Forse si era finalmente dimenticata che stava per morire.

Le sue mani affondavano nel bagnasciuga, ora, lambite leggermente dalle onde, e la sua schiena si inarcava.

Continuai ancora.

Non so per quanto andai avanti, ma alla fine avevo la mascella indolenzita e il cielo era quello blu chiaro dell’inizio della notte. Le salii sopra e la penetrai lentamente, un po’ anche per non farmi male, con la sabbia e tutto.

Lei si strinse a me e decisi di fottermene della sabbia. Ci diedi dentro per bene, con una mano ancorata sul suo clitoride, finché non la sentii venire.

A quel punto lo feci anch’io e fu un’immensa liberazione. Me lo sentivo lampeggiare dal dolore. Qualunque malattia avesse lei io l’avevo sicuramente presa, ma non me ne importava niente. ‘Fanculo, pensavo, tanto quando mai vivrò fino ai settanta?

Mi sfilai lentamente da lei, respirando forte, e mi afflosciai sulla sabbia. Liz piangeva, ma l’aveva fatto tutto il tempo.

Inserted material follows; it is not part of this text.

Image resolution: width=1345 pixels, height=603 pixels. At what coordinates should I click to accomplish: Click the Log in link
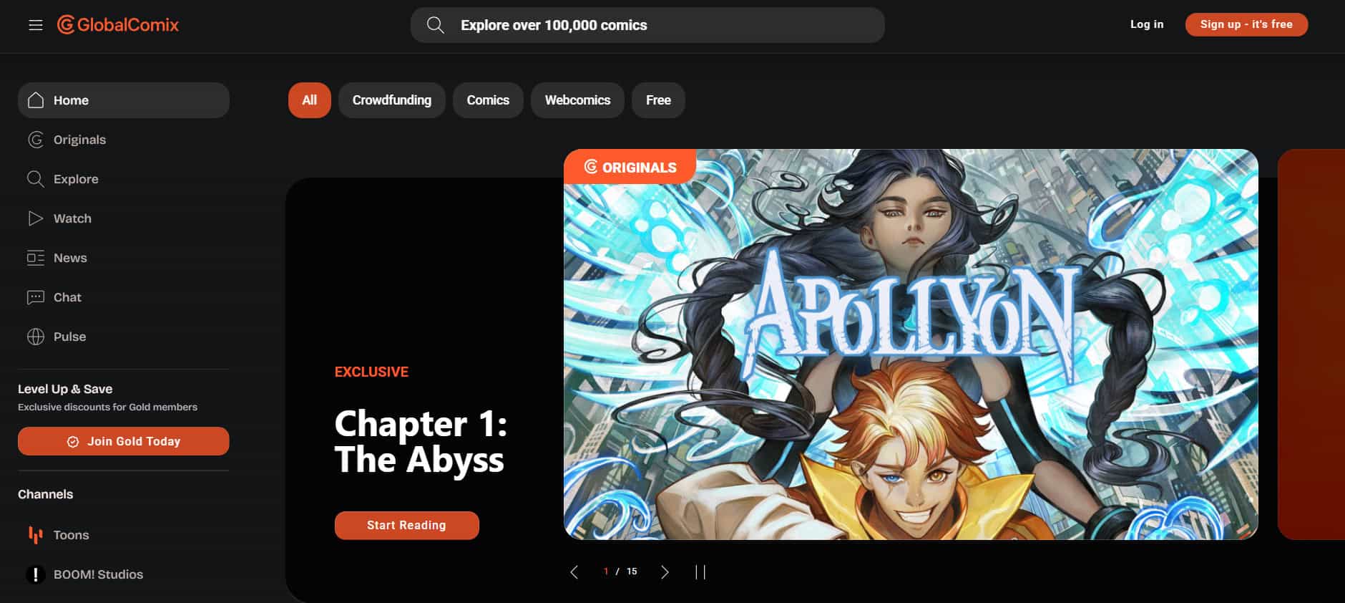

“Che male…” mormorai e ebbi quasi voglia di ucciderla subito, non per ripicca, ma perché non ce l’avrei fatta mai più.

Lei sorrise. “Sì, anch’io,” disse.

Mi alzai faticosamente in piedi e le tesi una mano. Lei mi guardò, sembrò riflettere, poi la prese. Credo che pensasse che l’avrei uccisa allora. Be’, l’avevo pensato anch’io, no?

Comunque si issò al mio fianco, pronta.

Entrammo insieme nell’acqua e io sperai che nessuno squalo sentisse l’odore del sangue. Mi sciacquai. Abbassandomi il prepuzio quasi gridai dal dolore, ma da vero maschio tenni duro. Che cazzo di idee…

Poi, con grande gentilezza, risciacquai anche lei. Piano, molto piano, finché tutta la sabbia non se ne fu andata. Le lavai i capelli nel mare, splendenti nella notte.

Mi sentivo triste, posso dirtelo?

A ogni modo la lavai tutta e me la riportai verso casa. Credo che a quel punto avesse capito che non l’avrei uccisa quel giorno.